Effect of RGD secondary structure and the synergy site PHSRN on cell adhesion, spreading and specific integrin engagement

The relationship between the form of cell adhesion, ligand presentation, and cell receptor function was characterized using model Langmuir–Blodgett supported films, containing lipid-conjugated peptide ligands, in which isolated variables of the ligand presentation were systematically altered. First, the conformation of an adhesive Arginine–Glycine–Aspartic acid (RGD) peptide was varied by synthesizing linear and looped RGD peptide-containing amphiphiles and subsequently measuring the impact on the function of human umbilical vein endothelial cells. Secondly, the contribution of non-contiguous ligands to cellular engagement was assessed using multi-component biomimetic films.

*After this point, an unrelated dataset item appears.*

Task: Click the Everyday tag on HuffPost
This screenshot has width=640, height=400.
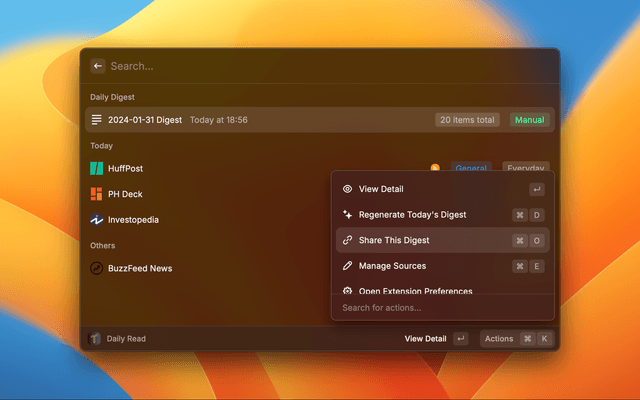Action: coord(526,169)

The peptide amphiphiles were composed of fibronectin-derived headgroups—GRGDSP, and its synergy site Pro–His–Ser–Arg–Asn (PHSRN)—attached to hydrocarbon tails. The peptide amphiphiles were diluted using polyethylene glycol (PEG) amphiphiles, where PEG inhibited non-specific cell adhesion. Cells adhered and spread on GRGDSP/PEG systems in a dose-dependent manner. The presentation of GRGDSP influenced integrin cell surface receptor specificity. Results demonstrated that β1-containing integrins mediated adhesion to the linear GRGDSP presentation to a greater extent than did the αvβ3 integrin, and looped GRGDSP preferentially engaged αvβ3. GRGDSP/PHSRN/PEG mixtures that closely mimicked the RGD–PHSRN distance in fibronectin, enhanced cell spreading over their two-component analogues. This study demonstrated that controlling the microenvironment of the cell was essential for biomimetics to modulate specific binding and subsequent signaling events.